[GIVEN ENTRIES]
··········
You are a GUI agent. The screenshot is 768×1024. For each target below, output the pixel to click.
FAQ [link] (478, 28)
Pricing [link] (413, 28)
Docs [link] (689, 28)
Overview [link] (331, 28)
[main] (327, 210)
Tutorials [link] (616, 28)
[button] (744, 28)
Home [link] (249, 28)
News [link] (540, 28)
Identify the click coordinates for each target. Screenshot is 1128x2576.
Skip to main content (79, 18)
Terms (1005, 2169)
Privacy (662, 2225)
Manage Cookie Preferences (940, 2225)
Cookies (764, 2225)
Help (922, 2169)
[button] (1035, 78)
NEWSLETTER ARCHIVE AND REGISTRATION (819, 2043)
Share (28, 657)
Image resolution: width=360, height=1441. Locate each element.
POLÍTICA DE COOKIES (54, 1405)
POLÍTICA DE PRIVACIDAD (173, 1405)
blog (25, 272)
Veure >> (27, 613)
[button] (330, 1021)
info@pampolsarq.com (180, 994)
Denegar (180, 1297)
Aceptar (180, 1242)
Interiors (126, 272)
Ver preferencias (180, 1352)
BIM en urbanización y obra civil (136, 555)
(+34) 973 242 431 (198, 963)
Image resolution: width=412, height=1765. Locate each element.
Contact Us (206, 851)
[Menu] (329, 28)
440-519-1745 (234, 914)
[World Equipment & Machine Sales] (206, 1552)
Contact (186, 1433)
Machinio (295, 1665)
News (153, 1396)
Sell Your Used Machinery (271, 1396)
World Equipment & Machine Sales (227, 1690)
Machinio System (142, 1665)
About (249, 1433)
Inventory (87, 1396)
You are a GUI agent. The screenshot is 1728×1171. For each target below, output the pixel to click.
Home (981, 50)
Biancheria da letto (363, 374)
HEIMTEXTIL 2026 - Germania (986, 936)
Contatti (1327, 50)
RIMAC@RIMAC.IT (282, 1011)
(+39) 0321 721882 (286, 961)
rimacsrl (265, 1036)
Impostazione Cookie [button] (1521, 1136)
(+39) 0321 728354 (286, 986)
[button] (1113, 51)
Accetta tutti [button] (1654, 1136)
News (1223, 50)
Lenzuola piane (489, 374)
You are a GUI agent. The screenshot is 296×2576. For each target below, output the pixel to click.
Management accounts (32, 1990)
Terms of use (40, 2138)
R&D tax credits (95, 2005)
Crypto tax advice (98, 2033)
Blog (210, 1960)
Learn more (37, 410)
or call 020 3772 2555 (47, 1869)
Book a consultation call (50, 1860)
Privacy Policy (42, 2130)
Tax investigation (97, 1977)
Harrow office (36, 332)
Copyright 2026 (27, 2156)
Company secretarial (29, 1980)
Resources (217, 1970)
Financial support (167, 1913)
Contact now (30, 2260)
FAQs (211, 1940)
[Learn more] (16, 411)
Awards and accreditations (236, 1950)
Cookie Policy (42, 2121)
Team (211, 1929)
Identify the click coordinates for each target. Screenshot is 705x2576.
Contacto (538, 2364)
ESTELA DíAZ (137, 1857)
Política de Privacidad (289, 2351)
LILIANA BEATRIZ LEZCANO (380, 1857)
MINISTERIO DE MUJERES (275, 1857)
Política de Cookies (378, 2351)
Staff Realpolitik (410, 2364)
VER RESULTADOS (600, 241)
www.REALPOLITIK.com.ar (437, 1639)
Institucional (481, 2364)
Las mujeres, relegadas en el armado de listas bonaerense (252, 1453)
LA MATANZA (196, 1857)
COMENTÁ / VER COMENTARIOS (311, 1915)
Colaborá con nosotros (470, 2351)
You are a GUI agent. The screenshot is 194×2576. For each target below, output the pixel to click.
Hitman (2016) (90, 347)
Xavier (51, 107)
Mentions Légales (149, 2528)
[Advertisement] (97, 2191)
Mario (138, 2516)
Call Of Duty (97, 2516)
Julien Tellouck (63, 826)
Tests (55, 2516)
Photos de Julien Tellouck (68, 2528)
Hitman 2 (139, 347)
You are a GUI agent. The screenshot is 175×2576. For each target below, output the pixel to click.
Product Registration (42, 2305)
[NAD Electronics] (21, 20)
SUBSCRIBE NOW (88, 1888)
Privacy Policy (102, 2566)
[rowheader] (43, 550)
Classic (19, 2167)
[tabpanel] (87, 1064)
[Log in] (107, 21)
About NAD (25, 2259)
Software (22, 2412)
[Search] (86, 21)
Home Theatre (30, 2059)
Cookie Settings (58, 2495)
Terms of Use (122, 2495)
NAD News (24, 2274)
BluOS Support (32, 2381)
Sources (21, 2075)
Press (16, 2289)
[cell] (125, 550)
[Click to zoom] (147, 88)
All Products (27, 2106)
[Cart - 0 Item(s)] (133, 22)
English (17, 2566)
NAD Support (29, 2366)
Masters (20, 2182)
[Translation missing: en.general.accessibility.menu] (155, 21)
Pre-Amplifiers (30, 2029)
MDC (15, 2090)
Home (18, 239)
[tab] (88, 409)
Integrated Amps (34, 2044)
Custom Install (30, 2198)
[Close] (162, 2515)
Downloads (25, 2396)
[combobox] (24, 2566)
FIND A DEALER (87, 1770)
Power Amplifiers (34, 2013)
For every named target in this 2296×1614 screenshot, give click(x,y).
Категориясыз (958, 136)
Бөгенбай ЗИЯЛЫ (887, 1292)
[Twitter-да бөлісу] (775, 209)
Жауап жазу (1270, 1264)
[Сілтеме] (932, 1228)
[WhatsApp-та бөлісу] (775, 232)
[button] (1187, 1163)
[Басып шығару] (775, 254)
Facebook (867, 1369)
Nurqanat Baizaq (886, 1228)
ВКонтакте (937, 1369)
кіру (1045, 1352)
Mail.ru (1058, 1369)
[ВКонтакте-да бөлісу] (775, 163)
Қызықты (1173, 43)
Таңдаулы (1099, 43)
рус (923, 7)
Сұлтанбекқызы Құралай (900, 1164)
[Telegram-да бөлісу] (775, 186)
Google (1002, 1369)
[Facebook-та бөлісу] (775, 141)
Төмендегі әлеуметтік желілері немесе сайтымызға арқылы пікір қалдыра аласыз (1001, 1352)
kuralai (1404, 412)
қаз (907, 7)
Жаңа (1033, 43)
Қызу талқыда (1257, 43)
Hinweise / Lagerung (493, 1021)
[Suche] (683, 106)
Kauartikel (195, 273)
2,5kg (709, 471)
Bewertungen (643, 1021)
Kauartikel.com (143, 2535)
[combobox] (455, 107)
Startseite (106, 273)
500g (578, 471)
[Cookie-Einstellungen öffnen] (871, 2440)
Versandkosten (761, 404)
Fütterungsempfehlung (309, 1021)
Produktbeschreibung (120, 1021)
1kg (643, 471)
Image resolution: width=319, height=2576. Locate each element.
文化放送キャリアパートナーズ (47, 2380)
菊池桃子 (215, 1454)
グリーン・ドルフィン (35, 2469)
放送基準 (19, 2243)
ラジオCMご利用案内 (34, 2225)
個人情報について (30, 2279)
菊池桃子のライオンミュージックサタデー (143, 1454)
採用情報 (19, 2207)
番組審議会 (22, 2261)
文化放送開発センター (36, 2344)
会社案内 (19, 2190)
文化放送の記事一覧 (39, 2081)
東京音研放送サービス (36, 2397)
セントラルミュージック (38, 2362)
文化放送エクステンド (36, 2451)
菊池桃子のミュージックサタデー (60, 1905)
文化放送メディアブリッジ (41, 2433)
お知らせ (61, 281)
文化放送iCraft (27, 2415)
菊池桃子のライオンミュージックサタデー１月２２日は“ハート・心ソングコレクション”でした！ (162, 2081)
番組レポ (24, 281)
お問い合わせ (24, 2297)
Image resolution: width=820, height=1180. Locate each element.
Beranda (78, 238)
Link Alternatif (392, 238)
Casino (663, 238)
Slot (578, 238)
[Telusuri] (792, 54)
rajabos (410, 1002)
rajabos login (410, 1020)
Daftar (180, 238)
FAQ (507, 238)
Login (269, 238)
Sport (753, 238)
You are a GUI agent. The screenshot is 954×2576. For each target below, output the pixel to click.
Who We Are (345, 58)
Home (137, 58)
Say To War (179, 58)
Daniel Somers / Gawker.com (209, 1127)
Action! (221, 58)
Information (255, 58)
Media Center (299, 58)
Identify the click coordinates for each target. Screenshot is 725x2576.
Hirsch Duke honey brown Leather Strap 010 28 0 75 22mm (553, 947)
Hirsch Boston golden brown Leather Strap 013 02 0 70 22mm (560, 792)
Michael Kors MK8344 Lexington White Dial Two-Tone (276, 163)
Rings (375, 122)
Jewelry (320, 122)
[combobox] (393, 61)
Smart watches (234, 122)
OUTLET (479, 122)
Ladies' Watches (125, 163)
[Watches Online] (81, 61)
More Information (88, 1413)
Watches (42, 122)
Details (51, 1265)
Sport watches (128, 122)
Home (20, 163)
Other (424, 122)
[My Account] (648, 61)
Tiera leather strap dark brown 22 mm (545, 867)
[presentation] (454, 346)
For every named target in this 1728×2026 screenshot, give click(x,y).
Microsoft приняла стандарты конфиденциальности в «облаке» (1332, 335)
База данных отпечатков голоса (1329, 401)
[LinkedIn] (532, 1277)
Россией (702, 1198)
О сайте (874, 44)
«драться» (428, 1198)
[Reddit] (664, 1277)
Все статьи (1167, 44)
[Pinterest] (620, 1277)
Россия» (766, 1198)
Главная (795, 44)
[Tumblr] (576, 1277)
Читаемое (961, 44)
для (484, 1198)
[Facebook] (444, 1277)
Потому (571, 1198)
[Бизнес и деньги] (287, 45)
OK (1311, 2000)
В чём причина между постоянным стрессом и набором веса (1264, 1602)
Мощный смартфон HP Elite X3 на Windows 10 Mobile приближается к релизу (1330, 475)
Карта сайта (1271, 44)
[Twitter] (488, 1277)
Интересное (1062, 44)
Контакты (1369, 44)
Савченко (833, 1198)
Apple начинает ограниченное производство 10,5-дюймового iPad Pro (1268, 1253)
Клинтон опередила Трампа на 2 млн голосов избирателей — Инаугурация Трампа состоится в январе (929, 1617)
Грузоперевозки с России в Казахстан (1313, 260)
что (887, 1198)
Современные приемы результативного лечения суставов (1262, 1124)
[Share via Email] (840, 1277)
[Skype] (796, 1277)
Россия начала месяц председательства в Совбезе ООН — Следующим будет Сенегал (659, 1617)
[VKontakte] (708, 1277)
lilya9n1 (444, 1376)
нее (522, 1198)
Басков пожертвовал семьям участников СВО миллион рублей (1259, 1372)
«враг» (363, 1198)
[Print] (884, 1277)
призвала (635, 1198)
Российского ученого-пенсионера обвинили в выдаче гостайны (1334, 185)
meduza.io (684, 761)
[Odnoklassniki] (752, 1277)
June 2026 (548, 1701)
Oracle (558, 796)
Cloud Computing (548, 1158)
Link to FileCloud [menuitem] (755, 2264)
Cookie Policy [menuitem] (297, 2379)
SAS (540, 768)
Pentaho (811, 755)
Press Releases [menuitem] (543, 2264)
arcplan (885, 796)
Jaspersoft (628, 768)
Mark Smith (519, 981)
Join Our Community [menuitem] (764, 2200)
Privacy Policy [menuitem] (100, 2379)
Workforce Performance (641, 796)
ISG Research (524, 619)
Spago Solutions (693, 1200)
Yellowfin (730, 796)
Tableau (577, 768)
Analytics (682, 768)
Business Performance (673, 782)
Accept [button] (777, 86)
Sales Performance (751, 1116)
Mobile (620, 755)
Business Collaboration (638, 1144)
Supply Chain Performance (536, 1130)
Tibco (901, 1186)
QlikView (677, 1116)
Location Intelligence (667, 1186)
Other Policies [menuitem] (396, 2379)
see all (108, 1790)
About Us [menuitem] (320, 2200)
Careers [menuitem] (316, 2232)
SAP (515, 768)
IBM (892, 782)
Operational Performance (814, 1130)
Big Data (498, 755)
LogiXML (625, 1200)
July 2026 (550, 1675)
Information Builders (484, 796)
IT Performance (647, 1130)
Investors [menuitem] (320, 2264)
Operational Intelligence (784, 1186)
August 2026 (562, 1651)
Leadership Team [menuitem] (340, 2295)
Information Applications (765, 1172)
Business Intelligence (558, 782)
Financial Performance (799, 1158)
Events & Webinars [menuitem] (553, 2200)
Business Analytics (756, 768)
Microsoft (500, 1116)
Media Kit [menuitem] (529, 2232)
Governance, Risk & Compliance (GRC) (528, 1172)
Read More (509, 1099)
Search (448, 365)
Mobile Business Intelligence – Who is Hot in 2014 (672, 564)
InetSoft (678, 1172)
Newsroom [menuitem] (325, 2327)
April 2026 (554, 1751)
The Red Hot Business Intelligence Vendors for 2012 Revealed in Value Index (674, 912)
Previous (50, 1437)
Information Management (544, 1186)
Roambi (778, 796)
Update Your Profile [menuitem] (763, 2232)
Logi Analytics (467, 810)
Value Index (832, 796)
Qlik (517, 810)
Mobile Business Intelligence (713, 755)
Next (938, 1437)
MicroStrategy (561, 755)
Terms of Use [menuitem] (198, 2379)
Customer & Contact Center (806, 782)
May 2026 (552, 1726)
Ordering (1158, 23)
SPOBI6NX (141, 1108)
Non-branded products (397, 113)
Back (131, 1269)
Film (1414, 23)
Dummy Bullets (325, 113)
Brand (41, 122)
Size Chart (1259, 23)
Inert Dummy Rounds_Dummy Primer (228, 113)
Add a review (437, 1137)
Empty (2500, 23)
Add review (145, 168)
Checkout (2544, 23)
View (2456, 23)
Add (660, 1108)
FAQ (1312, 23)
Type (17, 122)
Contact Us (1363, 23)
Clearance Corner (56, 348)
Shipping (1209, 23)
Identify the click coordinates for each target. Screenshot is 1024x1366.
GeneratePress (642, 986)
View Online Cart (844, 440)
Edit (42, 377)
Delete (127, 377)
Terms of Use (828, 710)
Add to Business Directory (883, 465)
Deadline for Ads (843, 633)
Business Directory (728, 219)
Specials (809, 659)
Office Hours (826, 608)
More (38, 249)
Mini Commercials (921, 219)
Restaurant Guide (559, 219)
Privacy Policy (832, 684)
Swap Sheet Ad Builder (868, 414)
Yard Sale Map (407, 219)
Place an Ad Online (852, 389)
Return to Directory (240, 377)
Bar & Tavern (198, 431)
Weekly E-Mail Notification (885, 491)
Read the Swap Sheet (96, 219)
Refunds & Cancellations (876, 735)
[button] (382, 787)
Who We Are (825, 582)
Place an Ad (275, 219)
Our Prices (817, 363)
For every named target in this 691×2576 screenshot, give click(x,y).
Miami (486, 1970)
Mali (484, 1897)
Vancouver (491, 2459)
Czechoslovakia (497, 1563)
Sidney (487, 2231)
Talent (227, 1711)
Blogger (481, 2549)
··········
[TASK TO CARRY OUT]
Word for word, restate the lines of the listing above starting at the line with "菊池桃子 (215, 1454)" and ending at the line with "東京音研放送サービス (36, 2397)", and nothing outside them.

[ANSWER BELOW]
菊池桃子 (215, 1454)
グリーン・ドルフィン (35, 2469)
放送基準 (19, 2243)
ラジオCMご利用案内 (34, 2225)
個人情報について (30, 2279)
菊池桃子のライオンミュージックサタデー (143, 1454)
採用情報 (19, 2207)
番組審議会 (22, 2261)
文化放送開発センター (36, 2344)
会社案内 (19, 2190)
文化放送の記事一覧 (39, 2081)
東京音研放送サービス (36, 2397)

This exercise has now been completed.